INDIANAPOLIS -- Before we get to P.J. Thompson and his quest to make freshman point guard impact at Purdue, let's get to a key question:
Who is the better player -- Thompson or his father, LaSalle, a former Indiana All-Star and college player at Indiana State and Ball State?
During Friday night's adidas Spring Classic, after La Salle coached his Spiece Indy Ice team to a victory while P.J. watched at the Fisher's Fieldhouse, the answer came.
“Last summer we played 1-on-1 at Purdue in front of his teammates and I beat him,” LaSalle said with a smile. “But he finally beat me for the first time as (an Indianapolis Brebuef) senior. He's gotten to the point where he's become a handful.”
The Boilers need Thompson to be a handful, and more. Poor decision making and too many turnovers were two huge reasons for this past season's last-place Big Ten finish. Improving those areas will be crucial to a turnaround, and Thompson knows it.
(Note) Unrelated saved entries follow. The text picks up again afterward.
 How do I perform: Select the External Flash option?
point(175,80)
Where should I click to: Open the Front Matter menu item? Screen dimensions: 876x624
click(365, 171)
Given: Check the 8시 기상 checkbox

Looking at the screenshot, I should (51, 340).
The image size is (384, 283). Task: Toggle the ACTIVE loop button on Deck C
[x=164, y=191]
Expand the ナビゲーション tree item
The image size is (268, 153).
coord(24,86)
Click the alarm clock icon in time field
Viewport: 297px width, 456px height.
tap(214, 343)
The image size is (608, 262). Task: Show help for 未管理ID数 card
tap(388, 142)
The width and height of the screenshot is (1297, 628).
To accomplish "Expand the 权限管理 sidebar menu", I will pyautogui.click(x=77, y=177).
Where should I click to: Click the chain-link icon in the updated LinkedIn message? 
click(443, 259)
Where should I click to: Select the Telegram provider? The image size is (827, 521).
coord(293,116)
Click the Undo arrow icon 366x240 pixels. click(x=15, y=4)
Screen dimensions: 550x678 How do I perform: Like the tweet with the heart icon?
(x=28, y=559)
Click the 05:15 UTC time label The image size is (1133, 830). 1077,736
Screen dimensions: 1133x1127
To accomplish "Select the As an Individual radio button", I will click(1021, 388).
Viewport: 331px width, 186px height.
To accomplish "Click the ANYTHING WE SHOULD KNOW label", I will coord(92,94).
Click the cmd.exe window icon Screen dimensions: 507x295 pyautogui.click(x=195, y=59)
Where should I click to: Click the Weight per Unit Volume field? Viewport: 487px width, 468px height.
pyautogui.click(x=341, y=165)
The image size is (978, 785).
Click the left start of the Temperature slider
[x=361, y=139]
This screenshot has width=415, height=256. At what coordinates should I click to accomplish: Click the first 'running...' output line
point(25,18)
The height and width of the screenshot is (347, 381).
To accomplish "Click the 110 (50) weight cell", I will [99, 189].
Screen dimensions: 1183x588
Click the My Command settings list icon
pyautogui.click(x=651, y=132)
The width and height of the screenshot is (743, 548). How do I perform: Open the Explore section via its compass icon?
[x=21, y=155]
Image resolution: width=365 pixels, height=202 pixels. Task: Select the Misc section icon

“I feel I'm a good decision maker,” he said. “I feel I can make my teammates better. I know (freshman guard) Kendall (Stephens) and (incoming freshman) Dakota (Mathias). I feel I can feed (center AJ Hammons) and make him better.
“I think we'll have a good team. Ball handling and defensively be able to pick up the guards and make them work, I feel I can help there, as well.”
LaSalle Thompson, who coached his son on the travel ball circuit, agrees.
“No. 1, he will bring a tremendous amount of leadership and a great work ethic. He will bring a selfless approach to the game and that will feed onto his teammates.
“Those two attributes, leadership and selfless play, will be two key components to his game.”
A second key question -- will Thompson be ready right away? The need is there, even with freshman Bryson Scott driven to show he can handle the point guard load.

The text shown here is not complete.